彼は、その事件が擡がった為に、どんな手当もうけないで、土間の隅に放って置かれたのだった。彼は、泣声を立てて、煩く強請んだ。
「一寸、外の水溜りまで連れてって下さい。あすこで、足を冷したく御座います。まるで、火にでも焙てあるように熱って、たまりません」
「煩い。こん畜生! めそめそしあがって……。汝、一人で行け!」
「一足も、自分を曳ずって歩く事が、能きませぬ……」
「ちえっ! 蟾奴!」
顔の焼け爛れた監視者は彼を、布片かなぞのように摑みあげて、戸外の水溜りへ曳ずって行った。
「朝までも、寝てあがれ! 吠えると承知しねえぞ……」
そして、彼をそこの地面へ投り出して行ってしまった。彼は、朝までも、吠声を立てなかった。二十分の後には、そこにはいなかったのだ。
彼は、砕き潰された片足を曳ずって、匍ってそこを逃れ去ったのだった。幸い、誰もこの男に注意しなかった。尤も、此奴は、そこでは必要がなかったのだが……。
彼等は唯、何でも言う事の出来る口を持った人間を、放してやる事を嫌ったのだ。で無論、彼でも摑まったら、殴り殺されてしまうか、それよりももっとひどい目に会う事は、きまっていた。
彼は、一哩を、殆んど一時間も費って、のろくさと歩いた。それでいて、まるで重い荷を曳く馬車馬のように喘ぎながら歩いた。そして、漸く四哩位いの所で、町の方から帰って来る、捜索隊の連中に出あった。

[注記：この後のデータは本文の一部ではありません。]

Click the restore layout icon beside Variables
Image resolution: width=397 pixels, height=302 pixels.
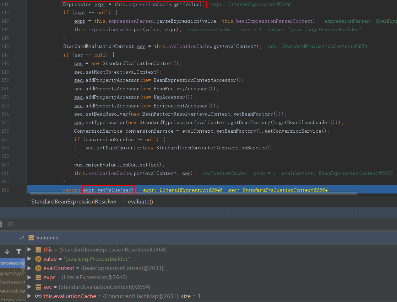click(22, 238)
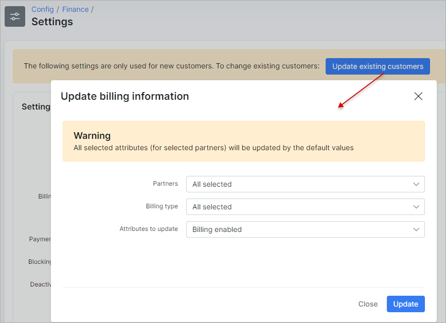Click the warning description about default values
This screenshot has width=446, height=323.
(213, 148)
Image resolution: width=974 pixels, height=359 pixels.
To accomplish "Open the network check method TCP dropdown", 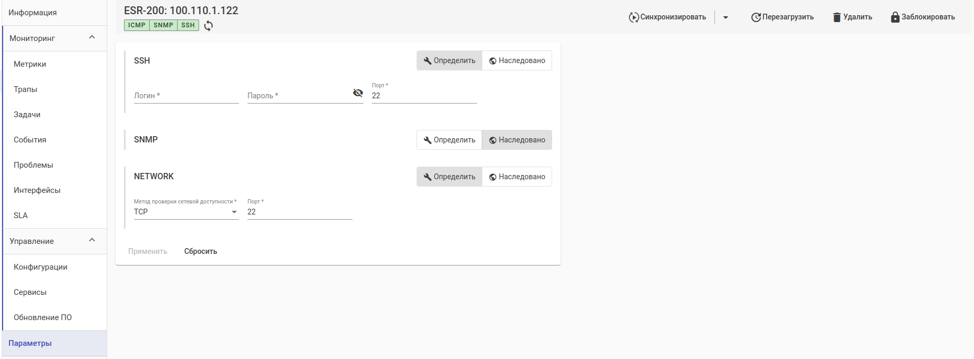I will tap(186, 212).
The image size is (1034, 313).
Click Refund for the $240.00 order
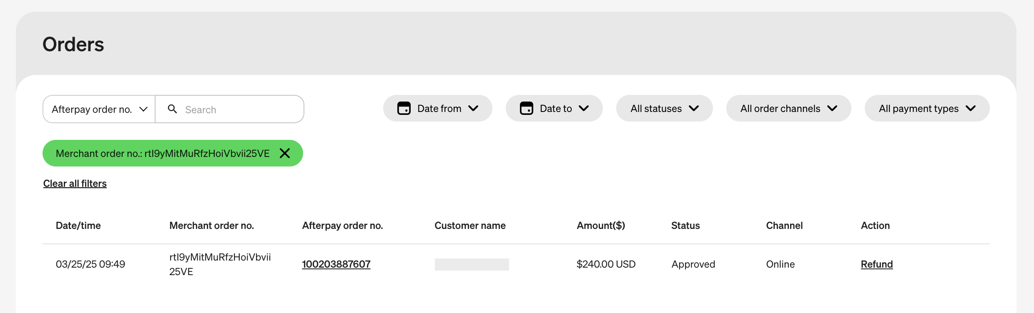point(876,264)
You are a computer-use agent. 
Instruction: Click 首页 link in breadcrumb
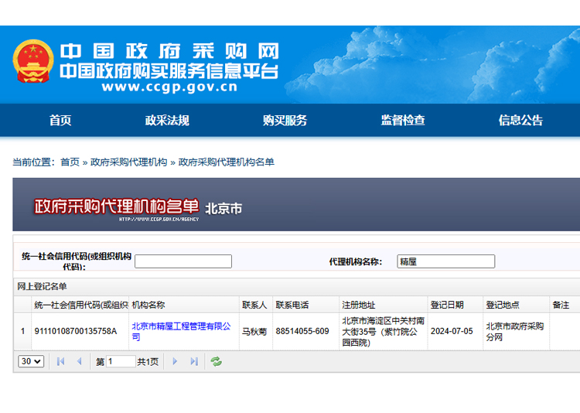70,162
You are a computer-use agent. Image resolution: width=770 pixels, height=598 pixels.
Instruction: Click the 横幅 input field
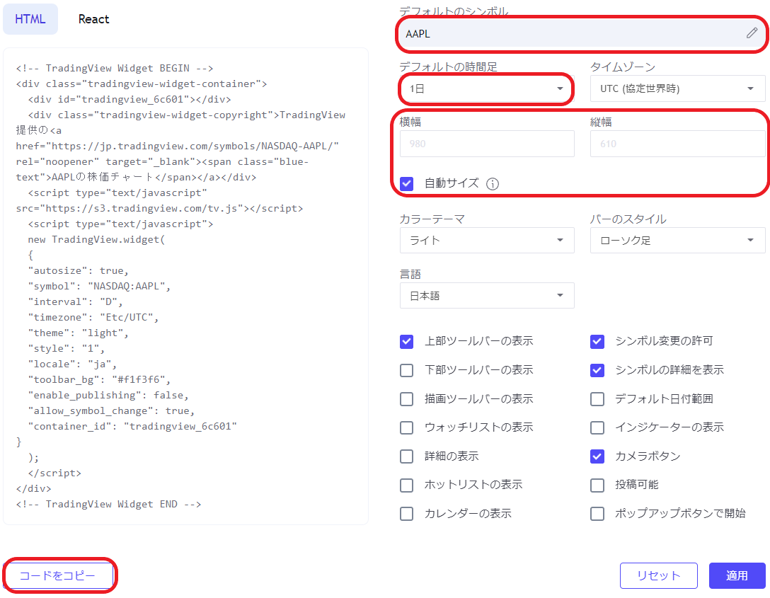pyautogui.click(x=486, y=143)
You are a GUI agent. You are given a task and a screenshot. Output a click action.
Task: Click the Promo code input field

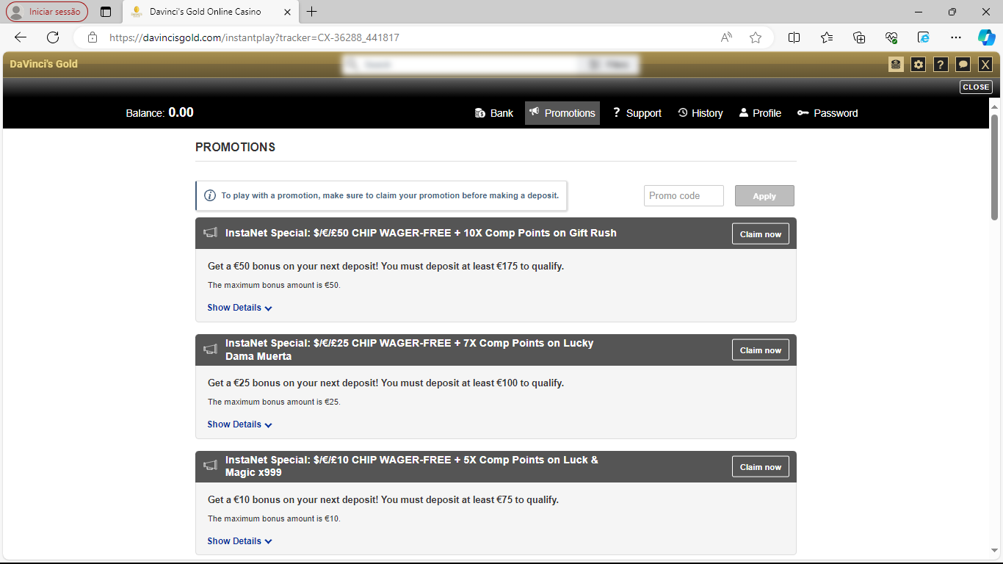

然し、彼は、百碼も前からその足音を聞いて、熊笹の籔の中に潜り込んで、まるで土塊のように息を凝していた。彼等は、声高に何か争うようにしながら、通り過ぎた。彼は、また自分の足を曳ずって這い出してすっかり夜が明けてしまってから、町へ着いた。
監視者等は、夜明け頃に部屋へ帰って来た。然し、彼等の持って来たものは、唯重たい疲労と埃とだけであった。
「あの、木の瘤野郎……。罰あたり犬奴! 彼奴まで見えやがらねえ」
梟は、腹立しげに、誰にともなく呶鳴った。事実、その罰当りの木の瘤のような顔の監視者も、何故だか逃げてしまったのだった。